● Приведённый отрывок
┄┄┄┄┄┄

Новый Мир Новый Мир - Новый Мир ( № 1 2013)
“Вот я, например, увидел Венецию в 45 лет, ну увидел и увидел — я рад. Но, думаю, если бы увидел ее в 15 лет, со мной бы что-то произошло”.
Линор Горалик. “Я часто думаю о том, что хорошо переношу сакрализацию поэзии и плохо — сакрализацию роли поэта”. Перед премьерным показом “Двенадцати” Линор Горалик и Дмитрий Воденников обсудили место поэзии и поэтов в современном мире. — “ Interview Россия”, 2012, на сайте журнала — 25 октября <http://interviewrussia.ru> .
“ Л. Г.: Хочется (упрощая, конечно, но все-таки) сказать, что мы, если угодно, в сегодняшней поэзии иногда имеем дело с гендерным неравенством наизнанку: у женщин-поэтов нет тем, которых бы они не касались, а вот у мужчин-поэтов есть темы, для разговора о которых им приходится искать новый язык.
Д. В.: А что мужчины не затрагивают?
Л. Г.: Дети. <...>”.
Игорь Гулин. Великий незаметный. — “Коммерсантъ/ Weekend ”, 2012, № 41, 26 октября <http://www.kommersant.ru/weekend> .

┄┄┄┄┄┄

● Раздел набора данных
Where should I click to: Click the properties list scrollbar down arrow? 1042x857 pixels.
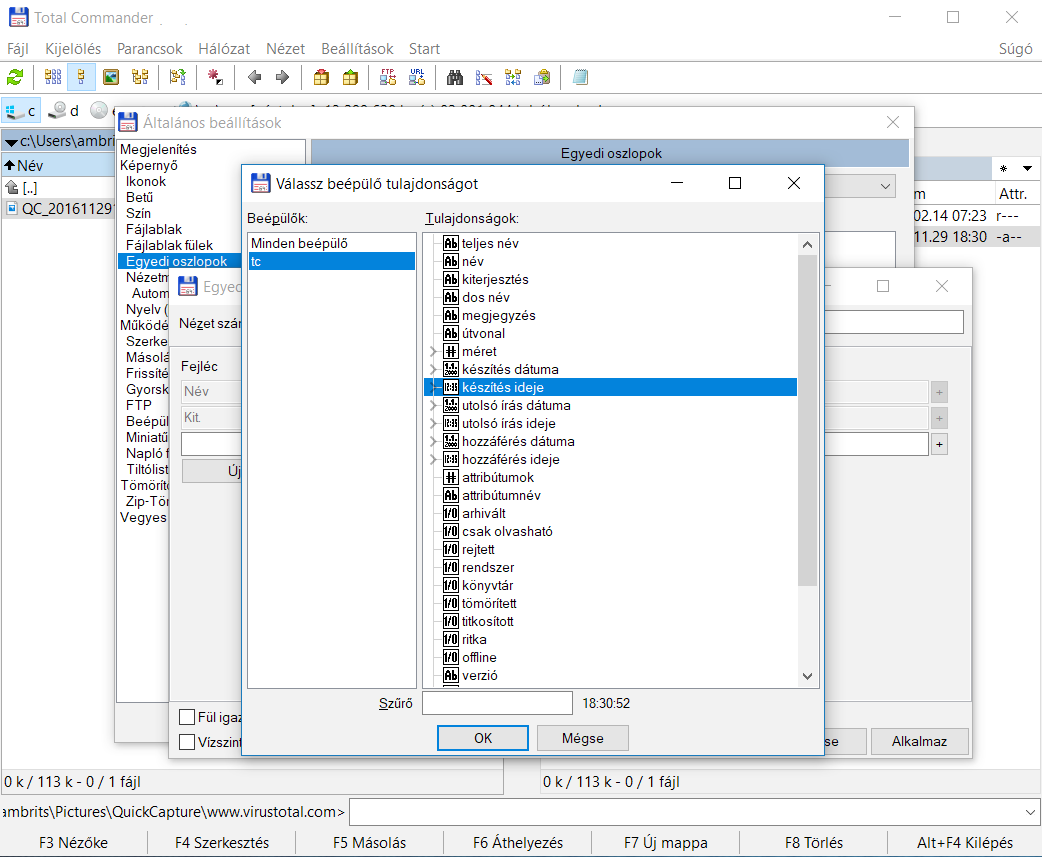click(x=808, y=677)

┄┄┄┄┄┄

● Необходимые действия
(1) Ответьте на вопросы по отрывку:
(a) В каком возрасте говорящий увидел Венецию?
(b) Перед премьерным показом чего Линор Горалик и Дмитрий Воденников обсуждали место поэзии и поэтов?
(c) Какую тему, по словам Л. Г., не затрагивают мужчины-поэты?
(2) Воспроизведите дословно часть отрывка, начиная со слов «Новый Мир Новый» и заканчивая словами «мужчины не затрагивают?».
Материал для работы не понадобится.

● В ответ
(1)
(a) В 45 лет.
(b) Перед премьерным показом «Двенадцати».
(c) Детей.

(2)
Новый Мир Новый Мир - Новый Мир ( № 1 2013)
“Вот я, например, увидел Венецию в 45 лет, ну увидел и увидел — я рад. Но, думаю, если бы увидел ее в 15 лет, со мной бы что-то произошло”.
Линор Горалик. “Я часто думаю о том, что хорошо переношу сакрализацию поэзии и плохо — сакрализацию роли поэта”. Перед премьерным показом “Двенадцати” Линор Горалик и Дмитрий Воденников обсудили место поэзии и поэтов в современном мире. — “ Interview Россия”, 2012, на сайте журнала — 25 октября <http://interviewrussia.ru> .
“ Л. Г.: Хочется (упрощая, конечно, но все-таки) сказать, что мы, если угодно, в сегодняшней поэзии иногда имеем дело с гендерным неравенством наизнанку: у женщин-поэтов нет тем, которых бы они не касались, а вот у мужчин-поэтов есть темы, для разговора о которых им приходится искать новый язык.
Д. В.: А что мужчины не затрагивают?